That's me, on the right, riding the crest of a "Severn Bore" wave. Not bad for a novice, if I do say so myself!
I lie, of course. But I was interested in finding out about the phenomenon of the "Severn Bore" and would I actually see it? On the internet was a mind boggling amount of information about precise times, dates, places, statistics and an awful lot of charts. It was all getting far too technical and I sensed I was entering "serious anorak" territory. Time to switch off, but not before ascertaining that I wasn't in the right part of the river to view a sighting anyway.
And so onto today's real, but slightly less exciting adventure.

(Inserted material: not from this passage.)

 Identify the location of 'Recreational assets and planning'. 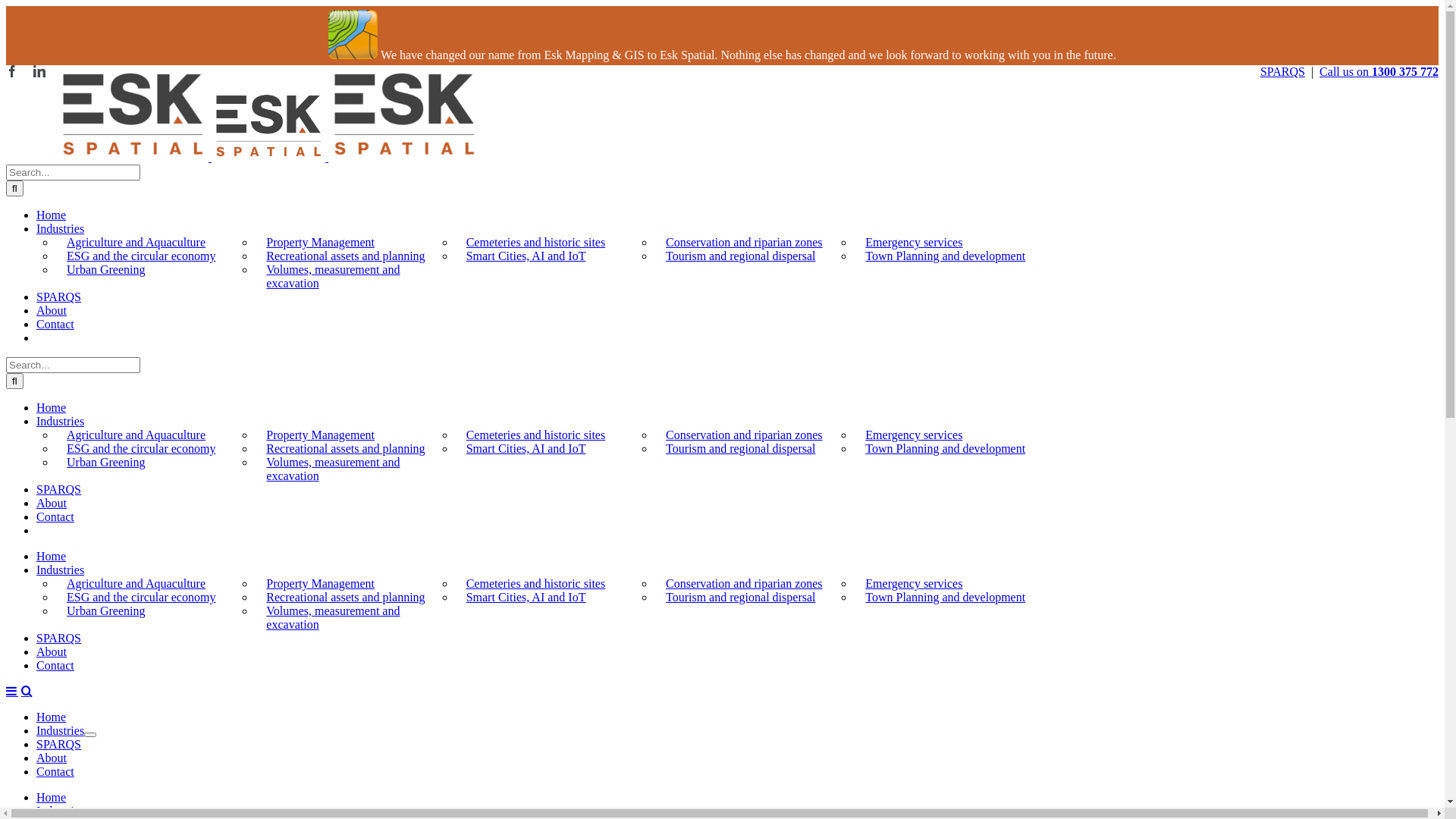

There was no denying it, I could feel pavement through my sock, and on investigation there was a sizeable hole in my shoe. Well, all things considered, they'd lasted me well to get this far,and just as well I was in a town with a "Miletts". Half an hour later, I was bouncing down the High Street the proud owner of a replica pair of new boots. Somehow or other they bounced me in the direction of the Cathedral. As if by perfect timing I arrived during a morning rehearsal. Lighting a candle, I sat back in the pew, closed my eyes, and let the wonderful sounds wash over me.It was so incredibly moving, I really wanted to stay forever (or at least until I was thrown out) but I had to go. Another day, and another rendezvous. Today I was meeting friends from home at Upton-upon-Severn, or that was the plan.

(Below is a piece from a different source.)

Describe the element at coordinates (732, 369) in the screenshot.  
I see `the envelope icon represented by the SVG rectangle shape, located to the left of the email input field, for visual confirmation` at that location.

I got there, Beverley and Glenda didn't. Caught up in traffic on the motorway, they were hours behind schedule, giving me time to check out Upton and bus timetables. Tomorrow, Sunday, we needed to get back from Gloucester to Tewkesbury. (buses ran every day-except Sunday) Oh dear!
I dawdled along the river, stopping to buy an Ice Cream. It was a lovely sunny day, and the weekend crowds were making the most of it. What a shame B & G hadn't got here to enjoy it.
Or, perhaps not. The wide path slowly dwindled down to a narrow unkempt one. That I could cope with. A couple came walking up. Stopping for a chat, their parting shot of "watch out for some nettles further along the way" proved to be the understatement of the year. 1/2 mile of waist high nettles is not "some nettles"
I pulled up my socks, pulled down my shorts to try and cover any inch of exposed flesh, raised my arms high up above my head and waded through. It hardly made any difference, the little b.....s managed to find a way. In what seemed like an eternity I finally saw an end in sight, and hoped that was the worst of it. I needed to warn the obliviously happy pair, who were by now making their way out of Tewkesbury. "Are you wearing long trousers?" "Don't be ridiculous, it's a lovely sunny day, why?" Well, fortunately for them, that was the rest of the walk into Tewkesbury was nettle free. Feeling quite brave and macho I proudly displayed my battle scars, which resembled the crater like surface of a very fiery red moon. Ever the prepared girl guide she once was, Glenda whipped out her travelling medicine cabinet and put out the fire.
As we passed by, I looked longingly and nostalgically at the "Tudor House Hotel" Although they must have been ravished by last year's floods, they were up and open for business, but unfortunately not for us. As in Worcester, in desperation, I booked a "cheap" triple room in a Guest House. In my experience, cheap does not necessarily mean poor standard, and it wasn't really that bad (for one night only) Put it this way, we were as cosy as the three bears, but there definitely wasn't room for Goldilocks.